Can you message me your support ticket number and I’ll investigate it further, please?

Edit: If it’s the one ending in 233, then that looks about right. Asterisk is locking up for some reason. That could be hardware related, but I don’t know. It’s hard.

Yes, the one ending in 233.

Thanks for taking a look. I’m happy to run whatever tests.

I’m quite comfortable with the *nix CLI, but I don’t know the first thing about Asterisk.

(that’s why I’m running FreePBX :smile: )

-Wes

This is a deep system level issue. Asterisk is hanging, and we don’t know why. All we know is that it works fine on normal hardware, and we also know that AWS has all sorts of strange and unexplainable errors with Asterisk. Again, we don’t know why.

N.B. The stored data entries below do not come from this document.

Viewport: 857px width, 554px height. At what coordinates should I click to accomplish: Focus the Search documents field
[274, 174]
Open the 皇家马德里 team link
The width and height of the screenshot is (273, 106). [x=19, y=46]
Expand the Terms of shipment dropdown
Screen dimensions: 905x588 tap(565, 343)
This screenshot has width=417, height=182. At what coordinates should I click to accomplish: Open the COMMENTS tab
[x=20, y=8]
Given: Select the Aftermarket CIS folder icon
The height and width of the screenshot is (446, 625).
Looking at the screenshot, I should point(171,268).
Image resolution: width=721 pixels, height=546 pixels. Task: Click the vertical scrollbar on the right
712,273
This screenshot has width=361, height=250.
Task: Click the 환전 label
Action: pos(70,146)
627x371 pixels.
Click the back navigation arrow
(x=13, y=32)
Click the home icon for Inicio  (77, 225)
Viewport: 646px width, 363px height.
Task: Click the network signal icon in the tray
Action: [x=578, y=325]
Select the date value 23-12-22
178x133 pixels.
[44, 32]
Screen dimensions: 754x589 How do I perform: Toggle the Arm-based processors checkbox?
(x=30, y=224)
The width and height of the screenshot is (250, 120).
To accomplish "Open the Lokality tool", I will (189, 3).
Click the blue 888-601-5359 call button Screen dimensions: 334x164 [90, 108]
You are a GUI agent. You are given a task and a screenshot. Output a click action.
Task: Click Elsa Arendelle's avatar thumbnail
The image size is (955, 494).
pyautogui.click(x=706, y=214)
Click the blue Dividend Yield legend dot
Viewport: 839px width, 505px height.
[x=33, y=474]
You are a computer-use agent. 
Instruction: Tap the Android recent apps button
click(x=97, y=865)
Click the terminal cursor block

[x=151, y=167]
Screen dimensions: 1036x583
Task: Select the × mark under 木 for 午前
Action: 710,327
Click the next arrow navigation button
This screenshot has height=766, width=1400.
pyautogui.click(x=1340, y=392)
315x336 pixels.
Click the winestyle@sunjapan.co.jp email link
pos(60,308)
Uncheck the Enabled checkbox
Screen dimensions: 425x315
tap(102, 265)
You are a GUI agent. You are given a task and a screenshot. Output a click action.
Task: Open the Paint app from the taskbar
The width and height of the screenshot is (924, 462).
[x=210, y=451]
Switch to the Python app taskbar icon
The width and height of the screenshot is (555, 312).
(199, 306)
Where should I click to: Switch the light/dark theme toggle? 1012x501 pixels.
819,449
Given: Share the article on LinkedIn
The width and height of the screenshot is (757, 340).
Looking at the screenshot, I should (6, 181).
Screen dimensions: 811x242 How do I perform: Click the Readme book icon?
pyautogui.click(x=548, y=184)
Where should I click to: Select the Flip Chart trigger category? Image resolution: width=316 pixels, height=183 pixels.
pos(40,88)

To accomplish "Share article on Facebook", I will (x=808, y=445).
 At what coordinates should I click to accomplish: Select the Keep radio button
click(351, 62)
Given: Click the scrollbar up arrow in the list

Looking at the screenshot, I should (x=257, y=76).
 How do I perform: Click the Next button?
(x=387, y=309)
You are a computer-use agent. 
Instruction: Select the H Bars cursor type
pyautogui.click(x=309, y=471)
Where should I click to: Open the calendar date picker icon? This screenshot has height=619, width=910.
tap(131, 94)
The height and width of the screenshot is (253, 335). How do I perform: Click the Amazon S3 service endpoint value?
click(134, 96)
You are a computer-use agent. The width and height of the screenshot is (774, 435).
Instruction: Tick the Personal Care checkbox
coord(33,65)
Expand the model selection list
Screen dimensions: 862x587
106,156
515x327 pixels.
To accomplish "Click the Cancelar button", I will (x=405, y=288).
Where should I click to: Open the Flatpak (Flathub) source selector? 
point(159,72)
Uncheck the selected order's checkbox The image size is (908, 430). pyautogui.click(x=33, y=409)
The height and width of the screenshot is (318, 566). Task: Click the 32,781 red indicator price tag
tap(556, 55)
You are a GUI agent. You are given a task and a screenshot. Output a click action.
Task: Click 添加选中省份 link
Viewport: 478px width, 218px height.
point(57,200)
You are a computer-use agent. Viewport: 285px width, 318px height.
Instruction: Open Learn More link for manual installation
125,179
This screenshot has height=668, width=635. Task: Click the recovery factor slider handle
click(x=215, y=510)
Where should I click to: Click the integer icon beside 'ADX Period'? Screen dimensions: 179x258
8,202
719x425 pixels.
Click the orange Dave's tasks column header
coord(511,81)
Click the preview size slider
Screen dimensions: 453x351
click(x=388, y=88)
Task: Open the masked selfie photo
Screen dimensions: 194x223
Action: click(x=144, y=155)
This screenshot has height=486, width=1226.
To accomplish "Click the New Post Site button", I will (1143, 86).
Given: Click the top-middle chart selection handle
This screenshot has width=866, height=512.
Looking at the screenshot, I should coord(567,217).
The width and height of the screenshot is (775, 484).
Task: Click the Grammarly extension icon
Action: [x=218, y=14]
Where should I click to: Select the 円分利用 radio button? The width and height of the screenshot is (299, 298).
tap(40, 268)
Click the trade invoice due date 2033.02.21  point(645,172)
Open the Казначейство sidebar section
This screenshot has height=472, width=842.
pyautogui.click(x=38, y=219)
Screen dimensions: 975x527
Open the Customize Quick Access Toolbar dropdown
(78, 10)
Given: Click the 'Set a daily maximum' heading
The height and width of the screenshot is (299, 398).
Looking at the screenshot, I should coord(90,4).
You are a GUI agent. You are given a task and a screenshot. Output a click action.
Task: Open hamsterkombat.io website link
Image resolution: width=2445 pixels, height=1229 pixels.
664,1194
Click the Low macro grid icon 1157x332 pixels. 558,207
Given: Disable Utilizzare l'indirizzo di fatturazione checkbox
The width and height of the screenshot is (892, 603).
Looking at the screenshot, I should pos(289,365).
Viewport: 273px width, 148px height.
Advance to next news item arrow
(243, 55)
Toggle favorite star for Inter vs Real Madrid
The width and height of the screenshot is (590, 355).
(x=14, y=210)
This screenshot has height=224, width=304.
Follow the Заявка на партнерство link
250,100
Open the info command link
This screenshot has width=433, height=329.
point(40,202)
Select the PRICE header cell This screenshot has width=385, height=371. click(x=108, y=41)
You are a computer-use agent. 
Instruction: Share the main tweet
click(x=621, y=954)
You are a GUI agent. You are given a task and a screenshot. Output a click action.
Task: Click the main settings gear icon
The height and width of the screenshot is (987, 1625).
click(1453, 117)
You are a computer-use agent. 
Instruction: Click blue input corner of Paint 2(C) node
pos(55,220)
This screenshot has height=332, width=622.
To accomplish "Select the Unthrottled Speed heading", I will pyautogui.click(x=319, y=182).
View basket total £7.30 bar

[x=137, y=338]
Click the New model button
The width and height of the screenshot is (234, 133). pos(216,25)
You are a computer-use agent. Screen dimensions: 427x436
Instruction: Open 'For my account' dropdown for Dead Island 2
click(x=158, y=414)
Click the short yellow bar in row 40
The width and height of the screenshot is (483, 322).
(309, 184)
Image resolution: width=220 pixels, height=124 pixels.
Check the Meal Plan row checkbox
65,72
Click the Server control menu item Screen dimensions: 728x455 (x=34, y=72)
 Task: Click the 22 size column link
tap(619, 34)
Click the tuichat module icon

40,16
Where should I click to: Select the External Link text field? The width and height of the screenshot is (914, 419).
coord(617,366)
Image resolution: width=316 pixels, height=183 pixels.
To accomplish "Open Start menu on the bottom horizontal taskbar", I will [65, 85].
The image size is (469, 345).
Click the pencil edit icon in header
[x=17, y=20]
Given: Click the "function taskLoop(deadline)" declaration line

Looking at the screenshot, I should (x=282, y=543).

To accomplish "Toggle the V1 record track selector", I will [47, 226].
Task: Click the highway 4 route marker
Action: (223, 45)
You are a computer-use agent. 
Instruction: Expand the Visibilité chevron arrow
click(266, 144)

This is (one of the reasons) why we don’t have a proper FreePBX AMI. It’s broken, somehow. and we don’t want to spend the time trying to fix it, when it’s going to turn out to be some unfixable kernel change, or bizarre networking issue, that’s not fixable anyway.

Seriously, use one of the hosting partners. We get to tell THEM what hardware and software to use, so we know it’s going to work properly.

Well caught Rob. . .

@waldo22 , You can hide, but you can’t then run :wink:

How is it helpful to anyone to state one thing having done another ? ( No mind readers here . . . )

As a JFWIW thing, using an Amazon instance as a host puts you on the same “Network” as many really “bad-guys” with no reasonably controllable firewall between you and the Palestinians and Amazon really doesn’t GAF, you have added a level of insecurity you are not even aware of perhaps?

1 Like

OK, thank you both for the advice.

Agree with Rob.

I’ve seen this before in early XEN VM platforms…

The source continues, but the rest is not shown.